I understand you are 70 plus years old. I understand that you’ve seen a lot in your years. I even understand that you have very strong opinions, and that you are quite unwilling to change them.
But what I don’t understand is how after 20 years of being a huge influence in your family, you can walk away from them. You stop coming to the great-grandkid’s birthday parties, you stop coming to holiday dinners. You basically cut yourself off from everyone.
And why? Because you don’t agree with someone’s lifestyle. One person out of 15, and you just cut us all out?
Just because that one person isn’t going to get married and have kids like you always imagined. Because they fell in love with someone who you don’t approve of?
She is happy. She is being true to herself. Instead of trying to please everyone else, she’s doing what’s right for herself. I hate to tell you, but even though you call her “sinful,” she’s doing better than the rest of us.
She’s been through graduate school, she’s not the one struggling to make ends meet, working god-awful hours at a miserable job. She’s not the one who’s battled depression on and off for years. She was the “perfect one” growing up, not the one cutting herself, throwing up after meals, sneaking out at night.
But your little definition of perfection has been shattered now. And you just can’t accept that.
I think you may be the one who needs to grow up.
Your Granddaughter

You treat your family like slaves.

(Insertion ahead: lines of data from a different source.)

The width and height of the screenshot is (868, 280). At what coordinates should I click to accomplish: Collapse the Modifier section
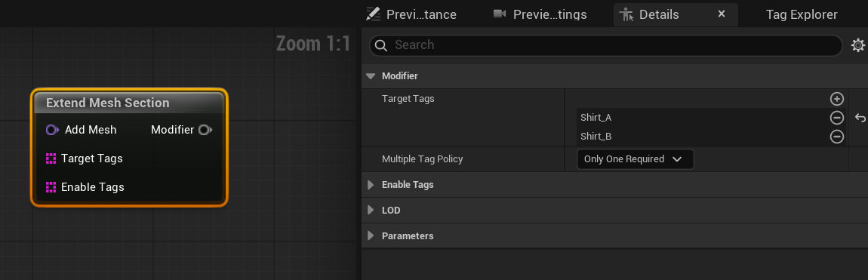click(x=371, y=76)
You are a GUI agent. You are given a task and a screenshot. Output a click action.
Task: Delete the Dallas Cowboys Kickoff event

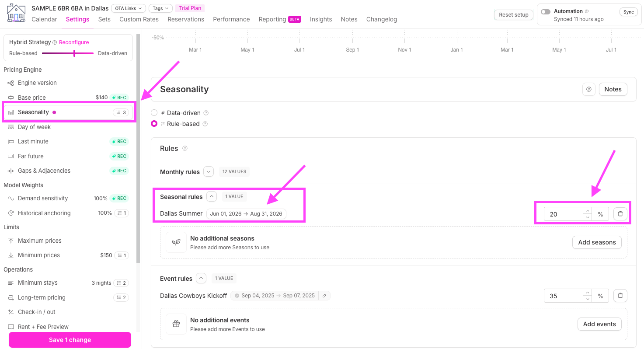620,296
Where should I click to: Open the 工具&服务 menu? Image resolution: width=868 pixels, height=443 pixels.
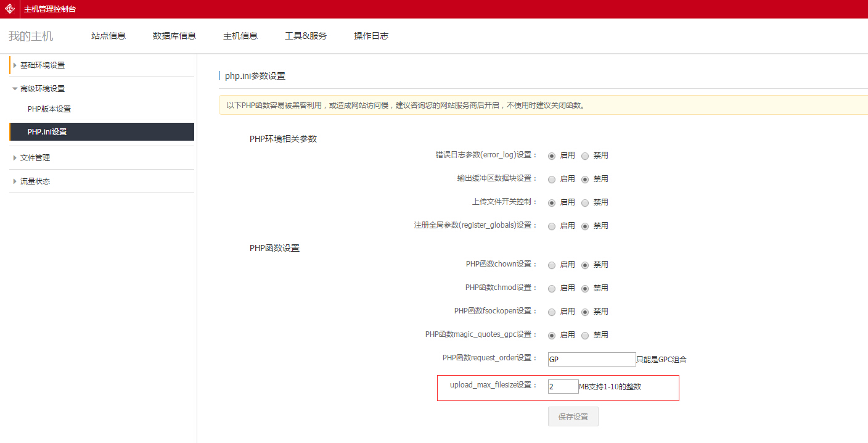coord(306,36)
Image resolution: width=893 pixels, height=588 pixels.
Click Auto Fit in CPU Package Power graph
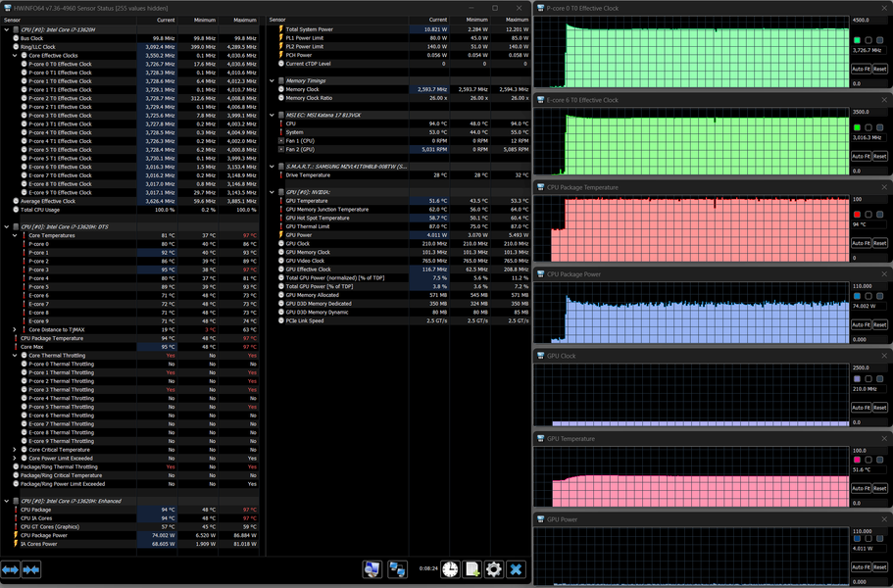861,324
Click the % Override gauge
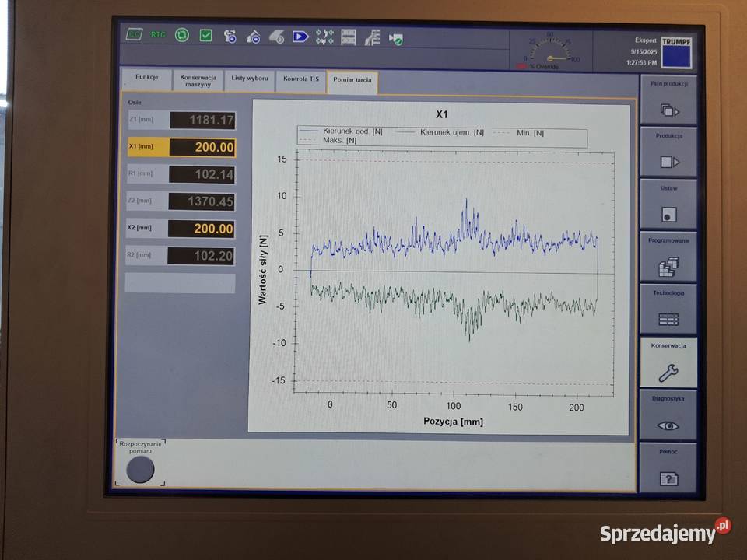747x560 pixels. [549, 51]
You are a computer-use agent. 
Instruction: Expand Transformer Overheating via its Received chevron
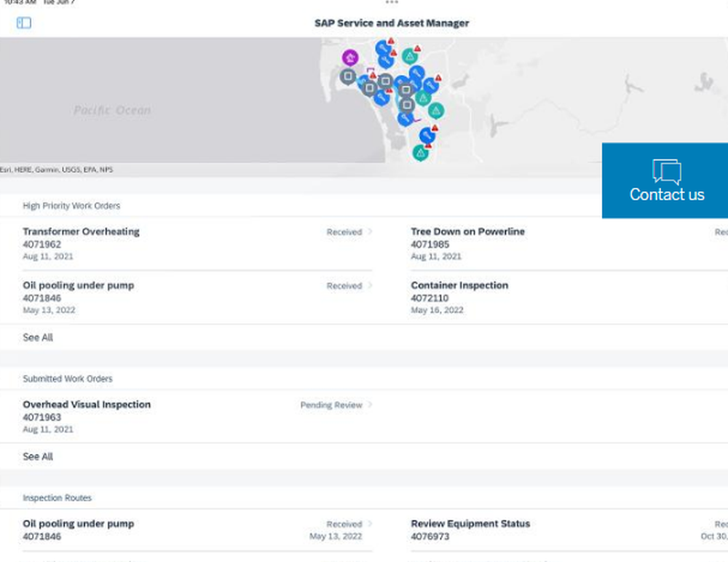(x=370, y=231)
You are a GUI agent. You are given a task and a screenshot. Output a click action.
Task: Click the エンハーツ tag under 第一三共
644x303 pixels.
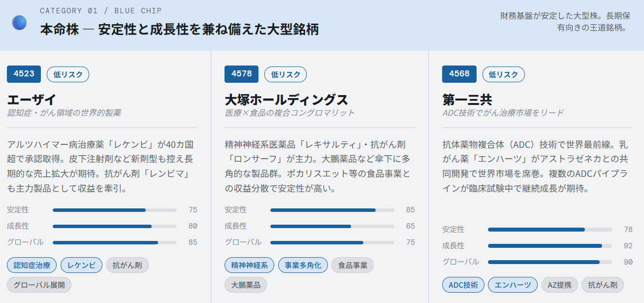point(513,284)
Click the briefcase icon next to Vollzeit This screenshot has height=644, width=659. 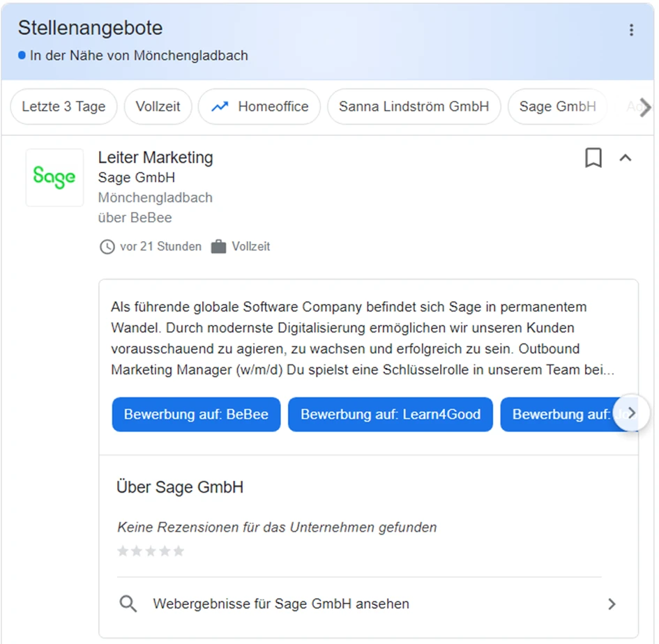pos(219,247)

All we are to you is a source of income. Any compassion or generosity you appear to show is only to gain leverage against someone. You use our hard earned money to treat yourself to meals and drinks at the country club with our money while we have to get food from charities. You scream at us for things you have imagined. If I believed in absolute evil you would be it. I hope someday you get what you deserve, Sic Semper Tyrannis.
photo from Project Gutenburg

When you write a unsent letter you are able to say what you feel, without holding anything back. No worries of hurt feelings, getting fired, being rejected, etc. Getting these emotions off your chest anonymously helps with stress relief, depression, guilt, and more.